Table 5 shows an exemplary dataset for the extracted time and frequency domain features in relation to the physical activities ADL. For the sake of space and simplicity, this example only refers to x-axis accelerometer data.

Finally, for direction recognition, we used the quaternion message from the NGIMU, which describes the device’s orientation relative to the Earth [42]. The utilized NGIMU quaternion message is composed of four elements, namely the x, y, z and w information. The w value gives the rotation around the vectors x, y and z, which was consequently used for determining the direction of the system, as detailed in our previous work [11].

3.4.2. Light Data

As stated in Section 3.1, the VLP unit generates three data channels, which are related to the detected light intensity in three regions of the visible light spectrum (RGB colors). The measurements of absolute values are more sensitive to noise compared to relative data characteristics based on, for example, ratios of raw data channels.

Due to the varying distance between the user and the light sources, the different illumination infrastructure in the rooms and the changing ambient light conditions, it is to be expected that the incident light at the PD sensor and thus the measured raw data are subject to significant variations. However, the spectral composition in a specific room is expected to be more reliable for data analysis, and therefore relative data are computed by either subtracting or dividing the sampled raw PD channel values. Based on these considerations, the following six features were generated: blue minus green (B-G), blue minus red (B-R), green minus red (G-R), blue divided by green (B2G), blue divided by red (B2R) and green divided by red (G2R).

Table 6 shows an example data set with the raw data values (B, G, R) measured by the VLP device and the subsequently calculated relative data characteristics.

4. Results and Discussions

In a first step, the data from the training and online tests 1 to 3 are evaluated and analyzed for recognition accuracy under changing ambient light conditions. In the second step, the focus is on the recognition accuracy with respect to the investigated activities for HAR. Finally, the influence of changing ambient light on room localization is discussed in more detail in Section 4.2.

4.1. Activity Recognition under Changed Ambient Light Conditions

Several options are usually available to evaluate the quality of systems like the presented approach, such as accuracy, precision, or recall. As with many other HAR systems, we apply the accuracy measurement, which specifies the average difference between correctly predicted and known values. The following equation for the ratio of correct predictions to the number of all predictions is applied to determine the accuracy:

accuracy = (TP + TN)/(TP + FP + TN + FN)

(1)

True Positive (TP) refers to positive model predictions and the actual class being positive, True Negative (TN)—both, the model prediction and the actual class are negative. False Positive (FP) applies for a positive model prediction while the actual class is negative, and False Negative (FN) for negative model predictions with the actual class being positive.

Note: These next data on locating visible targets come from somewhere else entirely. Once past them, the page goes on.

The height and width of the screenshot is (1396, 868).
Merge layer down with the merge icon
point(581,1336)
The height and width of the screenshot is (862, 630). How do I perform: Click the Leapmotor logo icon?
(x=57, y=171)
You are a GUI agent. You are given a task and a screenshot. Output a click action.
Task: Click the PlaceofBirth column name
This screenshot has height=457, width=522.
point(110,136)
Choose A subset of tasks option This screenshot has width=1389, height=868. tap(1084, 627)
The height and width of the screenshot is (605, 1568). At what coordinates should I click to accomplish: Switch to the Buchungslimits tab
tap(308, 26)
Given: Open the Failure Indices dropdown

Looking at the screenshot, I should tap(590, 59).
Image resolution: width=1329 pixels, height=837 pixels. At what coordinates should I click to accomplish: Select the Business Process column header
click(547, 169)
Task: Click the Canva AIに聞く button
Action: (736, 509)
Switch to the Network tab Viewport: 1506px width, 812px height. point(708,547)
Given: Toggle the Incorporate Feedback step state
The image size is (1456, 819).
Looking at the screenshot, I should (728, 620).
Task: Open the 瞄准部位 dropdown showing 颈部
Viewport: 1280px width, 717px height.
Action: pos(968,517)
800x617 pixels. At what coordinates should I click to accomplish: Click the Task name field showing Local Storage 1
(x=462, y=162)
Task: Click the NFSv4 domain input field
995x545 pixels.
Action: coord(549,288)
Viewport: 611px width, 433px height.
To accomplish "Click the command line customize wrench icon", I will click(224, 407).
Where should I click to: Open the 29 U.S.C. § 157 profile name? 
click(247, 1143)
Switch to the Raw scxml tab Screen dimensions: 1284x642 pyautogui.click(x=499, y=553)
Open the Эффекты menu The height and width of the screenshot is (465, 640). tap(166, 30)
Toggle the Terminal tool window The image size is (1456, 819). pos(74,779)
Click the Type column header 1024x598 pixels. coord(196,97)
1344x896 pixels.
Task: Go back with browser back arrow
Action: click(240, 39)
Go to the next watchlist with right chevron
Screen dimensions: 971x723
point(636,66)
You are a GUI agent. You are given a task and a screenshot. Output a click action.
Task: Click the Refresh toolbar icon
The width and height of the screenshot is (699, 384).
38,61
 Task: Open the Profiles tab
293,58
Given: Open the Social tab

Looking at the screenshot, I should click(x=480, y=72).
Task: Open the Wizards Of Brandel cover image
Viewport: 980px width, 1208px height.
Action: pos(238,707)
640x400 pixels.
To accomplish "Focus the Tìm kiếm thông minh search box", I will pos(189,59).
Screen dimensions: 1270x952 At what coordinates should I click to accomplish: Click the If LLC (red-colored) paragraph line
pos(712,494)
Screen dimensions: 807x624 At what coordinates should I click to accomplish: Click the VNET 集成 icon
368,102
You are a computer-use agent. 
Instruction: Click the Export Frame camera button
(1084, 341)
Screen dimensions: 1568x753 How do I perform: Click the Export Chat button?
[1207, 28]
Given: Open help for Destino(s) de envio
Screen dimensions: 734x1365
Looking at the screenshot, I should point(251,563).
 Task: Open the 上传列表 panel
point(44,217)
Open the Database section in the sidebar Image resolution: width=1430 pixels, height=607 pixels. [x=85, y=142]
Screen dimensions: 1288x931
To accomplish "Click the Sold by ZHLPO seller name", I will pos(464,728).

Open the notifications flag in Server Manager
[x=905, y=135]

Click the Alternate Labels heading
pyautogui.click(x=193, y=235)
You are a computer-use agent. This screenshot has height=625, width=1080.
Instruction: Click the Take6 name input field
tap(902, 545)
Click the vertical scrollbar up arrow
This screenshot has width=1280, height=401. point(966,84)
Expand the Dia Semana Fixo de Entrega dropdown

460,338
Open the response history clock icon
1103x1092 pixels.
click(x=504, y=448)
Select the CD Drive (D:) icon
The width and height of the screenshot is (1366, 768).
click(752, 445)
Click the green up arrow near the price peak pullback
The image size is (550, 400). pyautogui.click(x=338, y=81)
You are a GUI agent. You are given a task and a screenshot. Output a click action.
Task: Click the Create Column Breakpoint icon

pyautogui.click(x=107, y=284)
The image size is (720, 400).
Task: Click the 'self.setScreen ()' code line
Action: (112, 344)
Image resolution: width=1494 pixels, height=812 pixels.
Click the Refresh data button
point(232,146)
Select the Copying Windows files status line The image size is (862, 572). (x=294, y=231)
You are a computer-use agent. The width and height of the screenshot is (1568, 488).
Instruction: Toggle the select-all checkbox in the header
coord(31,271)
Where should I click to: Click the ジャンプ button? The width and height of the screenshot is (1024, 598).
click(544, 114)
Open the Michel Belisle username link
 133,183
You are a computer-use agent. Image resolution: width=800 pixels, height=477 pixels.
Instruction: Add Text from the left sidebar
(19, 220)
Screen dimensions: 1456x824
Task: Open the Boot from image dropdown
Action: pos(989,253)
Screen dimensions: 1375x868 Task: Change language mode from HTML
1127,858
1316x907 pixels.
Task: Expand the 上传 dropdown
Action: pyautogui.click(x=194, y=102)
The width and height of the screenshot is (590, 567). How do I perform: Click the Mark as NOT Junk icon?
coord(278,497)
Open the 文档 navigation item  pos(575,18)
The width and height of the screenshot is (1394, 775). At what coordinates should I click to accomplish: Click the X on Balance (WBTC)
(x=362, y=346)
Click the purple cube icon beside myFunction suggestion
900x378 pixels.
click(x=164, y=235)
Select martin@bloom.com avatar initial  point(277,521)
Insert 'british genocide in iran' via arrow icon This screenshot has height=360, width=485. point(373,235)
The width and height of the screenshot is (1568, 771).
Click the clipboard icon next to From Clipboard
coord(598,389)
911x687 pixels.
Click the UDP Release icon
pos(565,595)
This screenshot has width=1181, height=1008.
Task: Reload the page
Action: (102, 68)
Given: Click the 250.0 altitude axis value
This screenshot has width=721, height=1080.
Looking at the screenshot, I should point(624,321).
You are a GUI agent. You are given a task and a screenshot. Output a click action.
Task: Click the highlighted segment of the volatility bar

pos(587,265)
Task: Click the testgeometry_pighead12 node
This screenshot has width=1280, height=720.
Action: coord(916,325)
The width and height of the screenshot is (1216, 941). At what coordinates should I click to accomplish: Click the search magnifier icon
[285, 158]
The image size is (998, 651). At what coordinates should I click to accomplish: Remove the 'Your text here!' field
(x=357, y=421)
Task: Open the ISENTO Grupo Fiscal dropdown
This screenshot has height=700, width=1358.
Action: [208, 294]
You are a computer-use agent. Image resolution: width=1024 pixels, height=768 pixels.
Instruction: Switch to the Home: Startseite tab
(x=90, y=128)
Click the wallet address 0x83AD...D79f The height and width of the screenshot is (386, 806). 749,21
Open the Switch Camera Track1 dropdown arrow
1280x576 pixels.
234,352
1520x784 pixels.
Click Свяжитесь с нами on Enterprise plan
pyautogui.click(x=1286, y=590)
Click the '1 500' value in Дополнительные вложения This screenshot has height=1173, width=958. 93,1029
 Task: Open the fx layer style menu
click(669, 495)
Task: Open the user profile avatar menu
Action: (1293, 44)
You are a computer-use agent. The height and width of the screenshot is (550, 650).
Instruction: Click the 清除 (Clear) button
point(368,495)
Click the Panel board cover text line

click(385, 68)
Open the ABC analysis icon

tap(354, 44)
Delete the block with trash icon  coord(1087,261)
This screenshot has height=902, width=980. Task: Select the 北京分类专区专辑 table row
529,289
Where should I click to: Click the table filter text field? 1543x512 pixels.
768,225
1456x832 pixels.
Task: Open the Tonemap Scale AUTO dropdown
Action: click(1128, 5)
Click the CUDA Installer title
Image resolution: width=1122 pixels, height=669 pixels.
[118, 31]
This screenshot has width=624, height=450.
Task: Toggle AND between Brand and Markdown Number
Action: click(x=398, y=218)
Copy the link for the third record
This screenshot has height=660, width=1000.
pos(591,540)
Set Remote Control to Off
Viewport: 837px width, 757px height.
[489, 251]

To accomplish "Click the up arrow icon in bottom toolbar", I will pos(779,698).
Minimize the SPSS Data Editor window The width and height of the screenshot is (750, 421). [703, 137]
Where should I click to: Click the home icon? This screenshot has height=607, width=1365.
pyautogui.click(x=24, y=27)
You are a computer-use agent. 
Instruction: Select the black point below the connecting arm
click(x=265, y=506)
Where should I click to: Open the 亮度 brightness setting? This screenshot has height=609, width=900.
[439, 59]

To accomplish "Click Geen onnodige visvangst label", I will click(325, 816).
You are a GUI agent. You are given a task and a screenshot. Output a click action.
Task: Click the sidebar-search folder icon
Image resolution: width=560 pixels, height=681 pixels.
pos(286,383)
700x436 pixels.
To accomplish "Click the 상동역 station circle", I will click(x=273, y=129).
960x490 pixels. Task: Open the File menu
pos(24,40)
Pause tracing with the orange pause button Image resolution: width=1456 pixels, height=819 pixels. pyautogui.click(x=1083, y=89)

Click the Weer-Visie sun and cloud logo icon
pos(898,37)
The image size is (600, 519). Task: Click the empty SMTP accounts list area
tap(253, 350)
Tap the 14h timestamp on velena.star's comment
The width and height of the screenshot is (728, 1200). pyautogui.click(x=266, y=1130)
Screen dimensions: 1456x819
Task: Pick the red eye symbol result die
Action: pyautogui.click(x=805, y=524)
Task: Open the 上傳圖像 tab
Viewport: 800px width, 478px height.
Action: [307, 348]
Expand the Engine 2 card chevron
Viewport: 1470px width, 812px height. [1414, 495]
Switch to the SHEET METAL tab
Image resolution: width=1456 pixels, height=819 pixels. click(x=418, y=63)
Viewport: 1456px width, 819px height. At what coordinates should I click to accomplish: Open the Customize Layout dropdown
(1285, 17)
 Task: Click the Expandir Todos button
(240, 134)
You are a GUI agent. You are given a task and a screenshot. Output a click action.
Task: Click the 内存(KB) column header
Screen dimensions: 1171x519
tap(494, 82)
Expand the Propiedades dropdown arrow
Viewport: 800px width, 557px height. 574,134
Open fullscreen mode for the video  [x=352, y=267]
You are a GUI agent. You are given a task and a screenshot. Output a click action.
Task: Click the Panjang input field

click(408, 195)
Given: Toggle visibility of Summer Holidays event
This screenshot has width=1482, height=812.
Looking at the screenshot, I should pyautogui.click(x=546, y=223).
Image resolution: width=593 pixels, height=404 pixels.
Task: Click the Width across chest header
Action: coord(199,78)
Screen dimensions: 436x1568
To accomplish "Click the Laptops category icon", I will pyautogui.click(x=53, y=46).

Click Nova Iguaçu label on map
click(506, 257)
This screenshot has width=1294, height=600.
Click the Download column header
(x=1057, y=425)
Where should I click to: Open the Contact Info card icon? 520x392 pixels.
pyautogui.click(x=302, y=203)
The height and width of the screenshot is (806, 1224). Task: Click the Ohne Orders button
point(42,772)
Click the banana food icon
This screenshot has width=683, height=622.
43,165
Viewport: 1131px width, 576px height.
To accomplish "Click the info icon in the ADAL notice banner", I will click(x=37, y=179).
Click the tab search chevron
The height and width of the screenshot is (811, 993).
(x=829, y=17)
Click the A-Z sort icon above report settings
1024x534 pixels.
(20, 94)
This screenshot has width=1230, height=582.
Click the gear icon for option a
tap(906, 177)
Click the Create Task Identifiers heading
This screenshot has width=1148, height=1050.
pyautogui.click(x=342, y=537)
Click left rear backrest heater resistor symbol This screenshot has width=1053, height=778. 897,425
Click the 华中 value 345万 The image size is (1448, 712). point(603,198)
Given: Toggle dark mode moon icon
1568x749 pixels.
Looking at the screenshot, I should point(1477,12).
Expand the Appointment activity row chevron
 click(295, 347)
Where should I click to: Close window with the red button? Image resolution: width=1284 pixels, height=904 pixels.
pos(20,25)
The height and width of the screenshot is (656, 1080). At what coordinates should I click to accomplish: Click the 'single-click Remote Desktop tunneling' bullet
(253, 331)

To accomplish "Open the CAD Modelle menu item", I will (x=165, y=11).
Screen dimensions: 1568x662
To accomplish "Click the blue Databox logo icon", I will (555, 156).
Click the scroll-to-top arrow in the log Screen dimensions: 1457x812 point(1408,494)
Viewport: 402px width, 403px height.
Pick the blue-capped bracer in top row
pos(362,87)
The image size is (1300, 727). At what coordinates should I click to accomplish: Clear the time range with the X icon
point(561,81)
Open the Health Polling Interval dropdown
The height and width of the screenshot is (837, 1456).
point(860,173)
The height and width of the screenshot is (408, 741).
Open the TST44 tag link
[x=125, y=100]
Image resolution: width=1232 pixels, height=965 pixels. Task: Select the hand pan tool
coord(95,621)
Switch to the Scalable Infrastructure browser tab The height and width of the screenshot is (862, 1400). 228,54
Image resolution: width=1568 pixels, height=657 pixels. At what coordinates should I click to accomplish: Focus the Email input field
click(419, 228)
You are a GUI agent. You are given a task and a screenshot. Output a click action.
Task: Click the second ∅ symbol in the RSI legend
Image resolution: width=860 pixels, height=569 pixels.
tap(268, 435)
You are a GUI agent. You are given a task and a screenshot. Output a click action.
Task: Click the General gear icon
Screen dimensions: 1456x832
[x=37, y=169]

After a model has been created based on the training data, online tests 1 to 3 were evaluated in a first step. Since the focus is on room localization under varying ambient light conditions, only two activity classes are distinguished, namely walking and non-walking activities. Table 7 summarizes the averaged results for correct detections for walking activities during the online tests 1 to 3 and Table 8 shows the results corresponding to no-walk activities. This evaluation includes the detection of the performed activity, the direction of the activity, and the room localization. Further, Figure 3 visualizes the results.

First of all, it is clear from the results that the differences between the three online tests conducted for walking and non-walking activities are only slight. In more detail, the average of correct detections is a little bit higher for the no-walk activities. This is mainly attributed to increased noise for the walk activity as the sensor devices are in motion. Further, it must be mentioned that there are also locations inside the rooms which are not fully covered by the luminaires during the walk activity. Especially in room 3 (see Figure A3 in the Appendix) the distances between the light spots on the ceiling are not equal, so that light interruptions can occur between the sensor element and the light source, depending on the position of the person.

For further justification, the results of the online tests are compared taking into account the changing ambient light conditions. The difference between the average correct detections is calculated and summarized in the following Table 9 and Table 10. This comparison shows whether one of the online test series outperforms others in terms of correct detections.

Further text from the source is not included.